Wednesday, April 08, 2015

Vote For The Monkey

You know those poll things you get on websites. A simple question or a list of alternatives; click here to register your vote. I don't normally bother, but there were two on one particular news website that made me do so. The simple question was - do you think Magalluf will be cleaned up this summer (or words to that effect)? A daft question. No, I duly clicked, and joined the 80% who thought likewise. The more difficult question, the list of alternatives, was and still is - which candidate for the presidency (of the Balearics) generates the most confidence?

These questions probably don't make you think too closely, but this one did. When the list of names was presented, and the choice had to be made to combine any of the candidates with "confidence", clicking was not easy. Here is the list: José Ramón Bauzá (PP): Francina Armengol (PSOE); Biel Barceló (Més); Alberto Jarabo (Podemos); Juan Antonio Horrach (UPyD); Jaume Font (Proposta per les Illes. i.e. El Pi); No candidate (Ciutadans, aka Ciudadanos); No candidate (Guanyem); None of the above.

I recognise that most of you living in Mallorca will not be able to vote for any of them, even if you were inclined to, but such is the idiosyncrasy of Spanish voting as permitted under the Maastricht Treaty: an EU foreign resident can, for example, vote for a regional Scottish Parliament but not for a regional parliament in Spain. Hey ho.

But able to vote or not, one of those listed above will, come June, be ordained as the next president of the Balearics. The closer I looked at the list and the closer I thought about each of them, the more I shivered, especially when it occurred to me that maybe it was better the devil you know. How could I? Bauzá? I had to be kidding.

As it happens, Bauzá was well ahead. As of Tuesday evening, he had 32% of the 2291 votes cast. Now, the website in question is that of a newspaper with right-wing leanings, but it certainly doesn't follow that its readers are right-wing. I'm not, but I read it, just as I read "The Telegraph", but wouldn't opt for Cameron.
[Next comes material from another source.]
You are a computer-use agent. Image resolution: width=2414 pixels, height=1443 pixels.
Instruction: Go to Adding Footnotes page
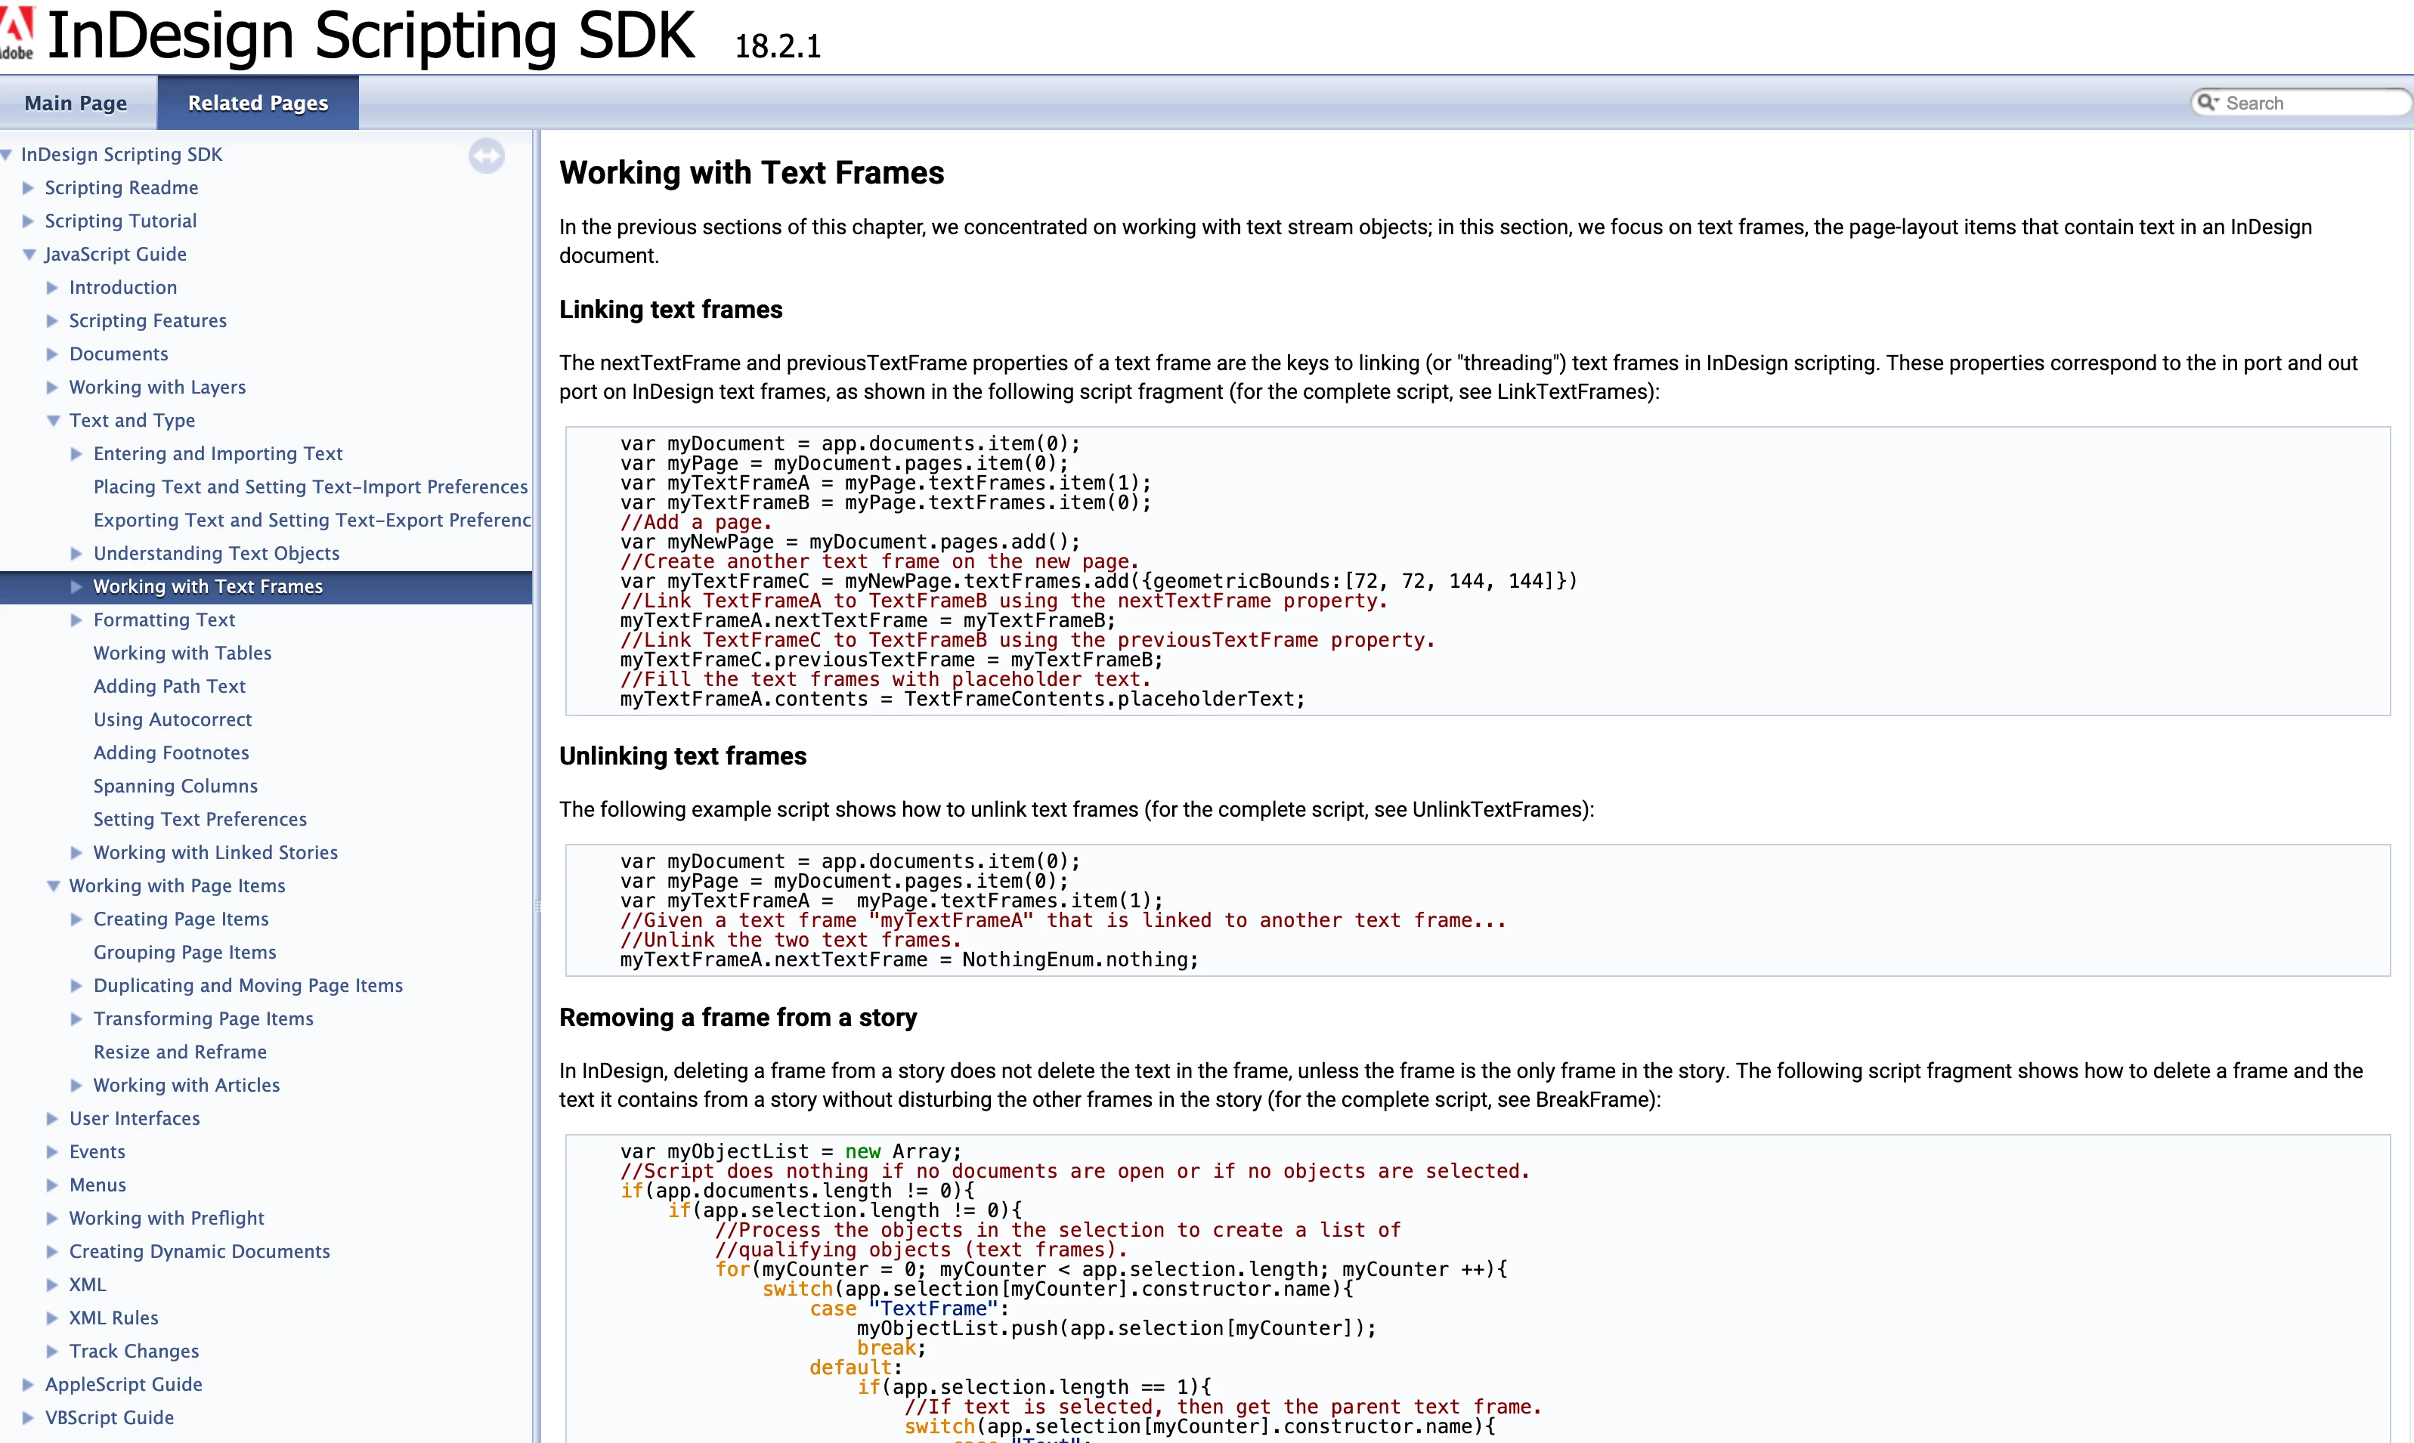click(x=171, y=753)
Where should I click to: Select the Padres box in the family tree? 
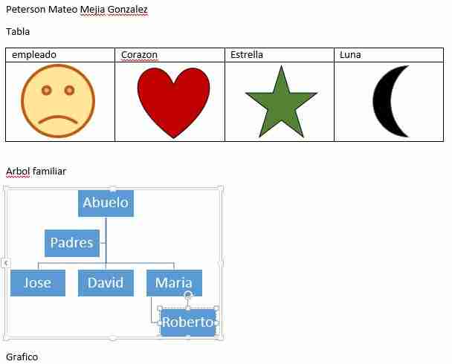click(72, 243)
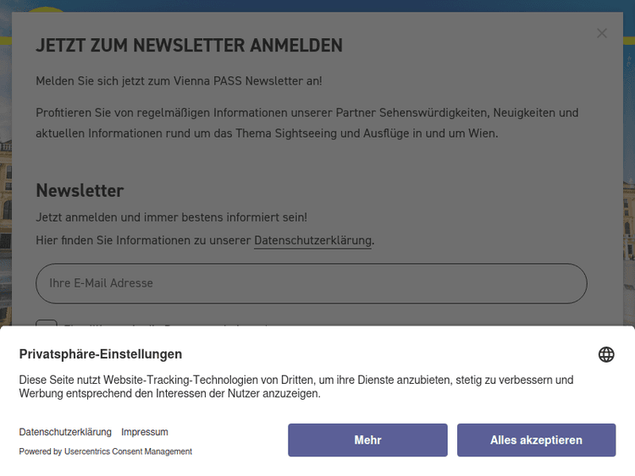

And there was confirmation of the spectrum of political views with the other votes. Like, for example, 11% for Biel Barceló of the Més Majorcan socialists-nationalists-greens or - in second place - 19% for Guanyem, a party with no candidate, but a party nonetheless that is hard to differentiate from Podemos, whose Alberto Jarabo only had 6%.

I suspect that there may have been a touch of social media-led support for Guanyem, but if there wasn't, for a party about which even less is known than Podemos and one without a named candidate to then come second is a fairly damning indictment of the alternatives on offer. Damning but not entirely surprising.

The lowest percentage, one point behind the UPyD guy and Jarabo, was that for Francina Armengol. In normal circumstances, you would expect PSOE to be doing much better and for there to be greater confidence in her. But circumstances aren't normal. PSOE have failed to make any impression since their dismal showing in 2011. They're not a spent force, but they are a force that has been undermined by new arrivals and the absence of a narrative that hints at their renewal.

Despite this lousy polling, despite this lack of confidence, Armengol may well become president at the head of raggle-taggle coalition. The Bauzá message at present is that only the PP can guarantee stability (in a political sense). A pact of the left would not inspire confidence is what he is saying. And the sad fact is that he is probably right. As I've mentioned before, I could see a coalition collapsing under the weight of efforts to grab power by the competing components and of its incompatible ideologies.

But I had to ask myself again. Bauzá? For all that he may have presided over something of an economic recovery (and he does deserve some credit, considering what he inherited), he has otherwise caused division in Balearic society and within his own party. He has failed to, for instance, right the wrongs of the financing from Madrid. He has abrogated any real responsibility for tourism, throwing the island's principal industry open to narrow private-sector interests and doing little to expand the attractiveness of the islands for any more than a handful of months in summer.

Confidence? Confidence in any of this lot? My click hovered over one or two before I finally decided. It was a pity that Micky the Monkey wasn't among the options. He would probably be as good as any. As he wasn't, I became part of the 0%, the not even registering eight who voted for None of the above.